_Given passage_

First, most of the advice you have already been given is excellent - stay away from commerial additives in general, most cause many more issues than they solve - and especially the fact that discus, or any other blackwater fish for that matter, need special handling for breeding, not for growth, development, or maintenance. The fish are not nearly so sensitive as the egg membranes are. In high TDS (total disolved solids) water, egg membranes of these fish are effectively tanned - either the sperm cannot penetrate the toughened egg membrane, or if fertilized the fry cannot break out of the hardened egg, even with the parents' help.
For development and growth, higher TDS water does seem to help young discus a bit, so that is no biggie. Bare-bottom tanks are utilitarian. Discus are picky, many are inbred for color/form development and predictability, they do best quite warm in comparison to most tropicals - and the kicker - warmer water hold less oxygen (discus are large-bodied fish with high O2 demands), and bacteria grow much faster in warmer water. So, you want to feed a lot of high-protein food, but you cannot afford to poison the water with bacterial blooms, which could also suffocate the fish. Discus also do not like stong current, so you cannot filter these tanks to white-water rapids levels. Keeping the tank base bare, any plants present in pots, means that you can get rid of poop and uneaten food easily and well. Do it that way.
Everybody loves planted tanks. I am one of them. Guess what? Discus streams are all but plantless. Blackwater eats light. The streams are full of driftwood tangles - and the water is dark brown. That is where they come from. In captivity, they are happy to accept heavily planted tanks, and use the plants just as they do the driftwood in the wild - for security, for refuge from predators, and to avoid the main-flow current. But trying to feed and grow immature discus to full tank size (commonly larger than wild size BTW) is an exercise in futility in planted tanks - can you say algae heaven? Grow them out in utilitarian setups with a few large potted swords for company, then move the adults to a beautifully landscaped planted tank.
Okay, back to water. Salt-exchange "softeners" trade sodium (usually) ions, Na+, for calcium and magnesium ions (Ca++, Mg++). Those are the ions which make water "hard" - that is hard to produce a foam with soap, and those ions also tend to make soap scums precipitate out on clothes. Bad for the laundry. Sodium replaces those and has no bad effect on soap foam, nor does it salt out the scum. BUT (big but), sodium is plus-one (Na+), calcium and magnesium are plus-two (Ca++, Mg++). All exchanges must balance, or they do not work. This means that two Na+ ions must go into solution for every Ca++ or Mg++ pulled out. Guess what that means to the fish keeper? The TDS mentioned above, the total dissolved solids, is now higher than it was before the exchange. For blackwater fish to breed, they need very low TDS water, not very "soft" water in the laundry sense, nor very acid in the pH sense - but low TDS, which will be acid because it has all but no carbonates to balace out CO2, plus it is loaded with tannins/tannic acid which are mild to moderately strong acids. Their native water is not "soft" in the laundry sense, it is low TDS and high acid.
For planted tanks the situation is worse. High sodium blocks some calcium and magnesium plant processes. So the water is worse for planted tanks than it is for breeding discus, or at least as bad. Using a different salt, potassium chloride (KCL), rather than sodium chloride (NaCL) would be better. Plants need a good bit of potassium (the K of NPK in fertilizers), much more than sodium. It costs a bit more, but not prohibitively more - heart patients/blood pressure patients use this if they must use softeners - and it is commonly available at home stores and from water maintenance companies.
So grow the discus out in tap of whatever sort, preferably bare bottomed. Then investigate a different salt for the exchanger while you develop your planted tank for the adults. When you are ready to breed pairs, move them back to the bare-bottomed grow out tank and condition them there, with KCl-softened water mixed with RO to make low TDS water for breeding, using the CO2 from your planted tank to hold the pH down a bit (rather than add tannins).
HTH, and apologies for the long post.

_Information supplied_
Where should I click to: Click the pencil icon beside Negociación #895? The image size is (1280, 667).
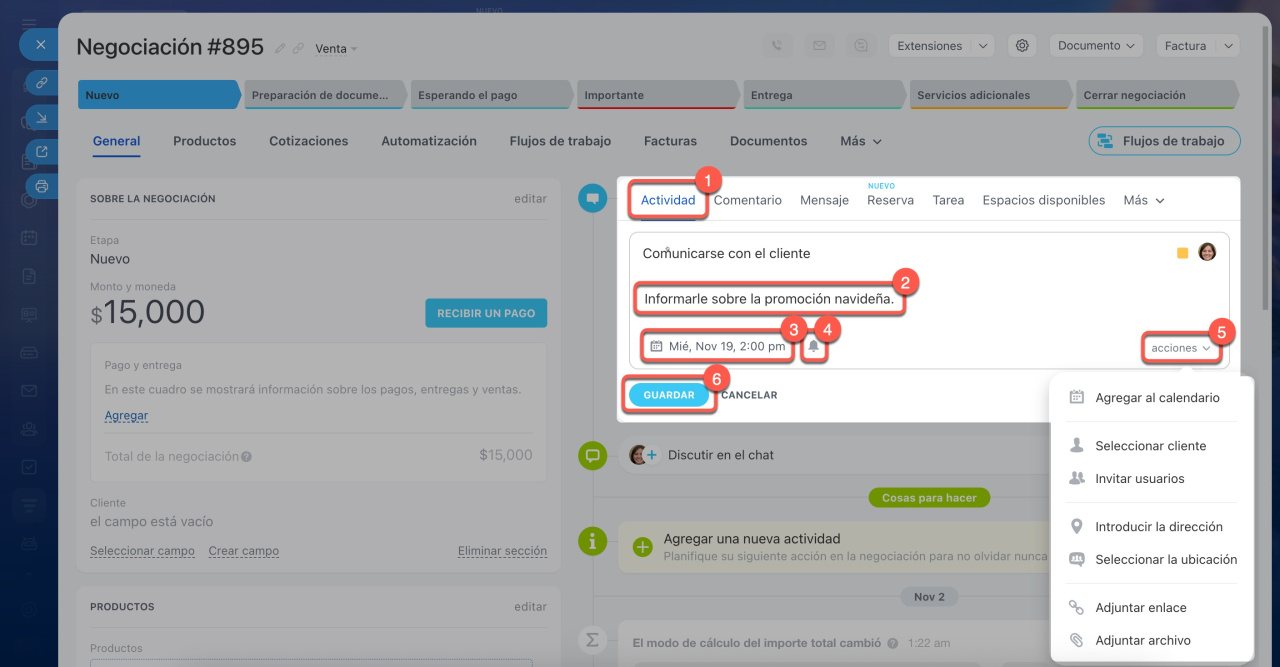[280, 48]
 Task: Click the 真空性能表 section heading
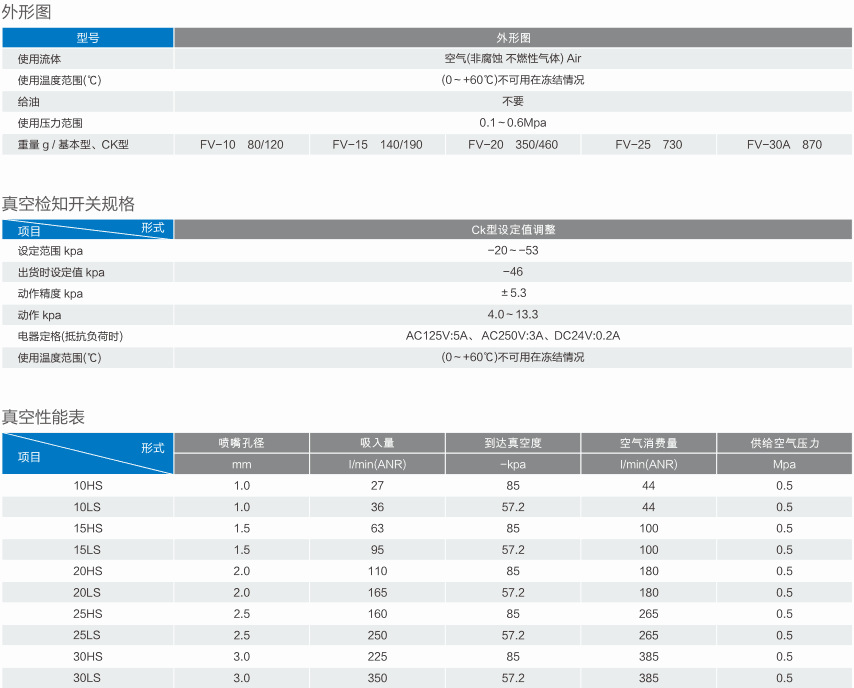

_Prompt A_
In the discus post, reproduce the passage beginning at the words "For development and" and ending after the words "it that way.".
_Prompt B_
In the discus post, how many sodium ions go into solution for each calcium or magnesium ion that a salt-exchange softener removes?

_Response box A_
For development and growth, higher TDS water does seem to help young discus a bit, so that is no biggie. Bare-bottom tanks are utilitarian. Discus are picky, many are inbred for color/form development and predictability, they do best quite warm in comparison to most tropicals - and the kicker - warmer water hold less oxygen (discus are large-bodied fish with high O2 demands), and bacteria grow much faster in warmer water. So, you want to feed a lot of high-protein food, but you cannot afford to poison the water with bacterial blooms, which could also suffocate the fish. Discus also do not like stong current, so you cannot filter these tanks to white-water rapids levels. Keeping the tank base bare, any plants present in pots, means that you can get rid of poop and uneaten food easily and well. Do it that way.

_Response box B_
Two sodium ions.